Afeganistão. Colapso do sistema de saúde põe milhares de crianças em risco

por Mariana Ribeiro Soares - RTP
Jorge Silva - Reuters

Mergulhado numa crise humanitária, o Afeganistão enfrenta agora o colapso do sistema de saúde, com o encerramento de milhares de estabelecimentos e a falta de profissionais, medicamentos e equipamentos. A organização não-governamental (ONG) Save The Children estima que o colapso do sistema de saúde possa resultar na morte de milhares de crianças por mês, à medida que se aproxima o inverno.

Desde que os talibãs tomaram o poder do Afeganistão, o país, devastado por décadas de guerra, foi atingido por uma tempestade perfeita de crises que o encaminham para a desgraça. Além da guerra, o Afeganistão enfrenta agora o colapso do sistema de saúde.

Relutante em financiar o Governo dos talibãs, a comunidade internacional suspendeu a transferência de fundos monetários e muitas ONG, que asseguravam em grande parte o funcionamento do sistema de saúde, ficaram sem dinheiro ou tiveram de interromper as operações por razões de segurança.
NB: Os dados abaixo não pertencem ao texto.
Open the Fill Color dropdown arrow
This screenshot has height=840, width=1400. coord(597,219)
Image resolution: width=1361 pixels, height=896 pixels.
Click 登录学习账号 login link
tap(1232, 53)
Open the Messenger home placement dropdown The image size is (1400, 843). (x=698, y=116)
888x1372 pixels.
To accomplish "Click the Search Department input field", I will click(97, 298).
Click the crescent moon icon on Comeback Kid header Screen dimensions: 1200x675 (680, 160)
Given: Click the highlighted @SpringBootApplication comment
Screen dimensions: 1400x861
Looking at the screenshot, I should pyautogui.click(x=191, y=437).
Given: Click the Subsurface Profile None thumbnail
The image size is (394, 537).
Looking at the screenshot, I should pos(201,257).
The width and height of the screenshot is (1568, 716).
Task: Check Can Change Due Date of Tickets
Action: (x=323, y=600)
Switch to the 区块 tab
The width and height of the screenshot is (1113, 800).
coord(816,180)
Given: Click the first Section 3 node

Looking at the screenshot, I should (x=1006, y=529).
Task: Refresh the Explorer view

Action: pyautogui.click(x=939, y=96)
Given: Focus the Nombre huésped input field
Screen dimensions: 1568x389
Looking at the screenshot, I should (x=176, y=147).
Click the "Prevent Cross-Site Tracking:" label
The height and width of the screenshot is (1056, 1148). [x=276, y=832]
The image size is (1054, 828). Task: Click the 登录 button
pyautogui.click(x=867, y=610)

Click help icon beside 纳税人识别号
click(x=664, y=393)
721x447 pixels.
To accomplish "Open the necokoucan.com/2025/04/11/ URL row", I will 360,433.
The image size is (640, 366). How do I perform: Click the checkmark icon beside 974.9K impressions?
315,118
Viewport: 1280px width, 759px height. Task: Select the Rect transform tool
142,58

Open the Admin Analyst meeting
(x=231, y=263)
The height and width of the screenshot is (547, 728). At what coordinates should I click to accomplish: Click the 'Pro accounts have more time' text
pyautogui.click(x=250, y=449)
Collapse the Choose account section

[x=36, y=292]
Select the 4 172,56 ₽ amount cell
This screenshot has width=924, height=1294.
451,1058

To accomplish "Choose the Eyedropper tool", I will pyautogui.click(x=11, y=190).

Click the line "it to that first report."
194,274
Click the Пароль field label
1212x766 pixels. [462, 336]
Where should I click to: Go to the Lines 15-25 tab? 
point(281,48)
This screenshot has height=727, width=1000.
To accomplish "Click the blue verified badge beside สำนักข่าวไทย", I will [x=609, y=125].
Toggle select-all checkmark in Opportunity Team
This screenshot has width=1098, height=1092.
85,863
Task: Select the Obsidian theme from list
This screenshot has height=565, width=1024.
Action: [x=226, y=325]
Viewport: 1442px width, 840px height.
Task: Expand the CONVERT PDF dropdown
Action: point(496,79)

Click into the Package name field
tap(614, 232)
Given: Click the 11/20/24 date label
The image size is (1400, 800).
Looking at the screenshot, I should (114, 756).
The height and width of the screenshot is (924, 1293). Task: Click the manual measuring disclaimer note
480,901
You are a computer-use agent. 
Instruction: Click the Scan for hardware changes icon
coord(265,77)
Como consequência, mais de dois mil estabelecimentos de saúde encerraram no país, cerca de 23 mil profissionais de saúde não são pagos há seis meses ou tiveram de deixar trabalhar e os hospitais têm falta de medicamentos e equipamentos médicos.

“As coisas básicas simplesmente não existem”, disse à CNN Bahman Shahi, funcionário do serviço de saúde e educação ACASUS no Afeganistão.

Mary-Ellen McGroarty, diretora nacional do Programa Alimentar Mundial, disse à CNN que "nunca antes vira uma crise a desdobrar-se a este ritmo e escala".

"Estamos a testemunhar uma nova profundidade de miséria à medida que a seca e a crise económica aumentam os preços dos alimentos e dos combustíveis", acrescentou.

A secção das Nações Unidas para a Coordenação de Assuntos Humanitários disse que as instituições humanitárias no Afeganistão “estão numa corrida contra o tempo para ajudar a salvar a vida das pessoas afetadas pela crise e fornecer mantimentos antes do inverno”.

O colapso do sistema de saúde é particularmente preocupante numa altura em que se enfrenta uma pandemia. As infeções por Covid-19 estão a aumentar novamente no Afeganistão, um país onde apenas um por cento da população foi vacinada.

Vida de milhares de crianças em risco
Além do colapso do sistema de saúde, o Afeganistão está a ser afetado por uma escassez de alimentos devido à situação económica, agravada por uma seca grave, com cerca de 18 milhões de afegãos a necessitar de assistência humanitária urgente.

De acordo com a Save the Children, milhões de crianças gravemente desnutridas precisam de tratamento com urgência, sendo que muitas correm o risco de morrer se não forem tratadas imediatamente.

“Atualmente, dois milhões de crianças com desnutrição aguda com menos de cinco anos não têm acesso a tratamento”,
 alertou Staniczai Mansoor, conselheiro técnico da Save the Children no Afeganistão.

Entre os mais vulneráveis perante a crise de saúde do Afeganistão estão mulheres e crianças. Mesmo antes da tomada de poder dos talibãs, a ONG estimava já que metade das crianças com menos de cinco anos e um quarto das mulheres grávidas precisariam de tratamento para a malnutrição. Agora, a Save the Children teme que o colapso do sistema de saúde resulte na morte de milhares de crianças por mês, à medida que se aproxima o inverno.
Ajuda não é suficiente
A comunidade internacional prometeu 1,2 mil milhões de dólares (cerca de mil milhões de euros) em ajuda às organizações humanitárias no Afeganistão, de acordo com a ONU, embora não tenha dito quanto seria atribuído à ajuda de emergência.


A CNN aponta que pouca dessa ajuda foi direcionada aos mais necessitados. A Coordenação de Assuntos Humanitários das Nações Unidas disse esta semana que o apelo urgente lançado no mês passado de 606 milhões de dólares para os mais vulneráveis no Afeganistão foi financiado em apenas 35 por cento.

O Fundo Global e o Programa das Nações Unidas para o Desenvolvimento estão a tentar colmatar estas lacunas fornecendo 15 milhões de dólares (13 milhões de euros) para ajudar a manter algumas das unidades de saúde abertas no Afeganistão.

Peter Sands, diretor executivo do Fundo Global, diz que o financiamento ajudará a "garantir que as populações mais vulneráveis - principalmente mulheres e meninas - continuem a ter acesso seguro a serviços essenciais de saúde".

Já para Bahman Shahi, estas medidas permitirão, na melhor das hipóteses, “tapar alguns buracos”, já que a comunidade internacional permanece relutante em transferir fundos para o Governo dos talibãs.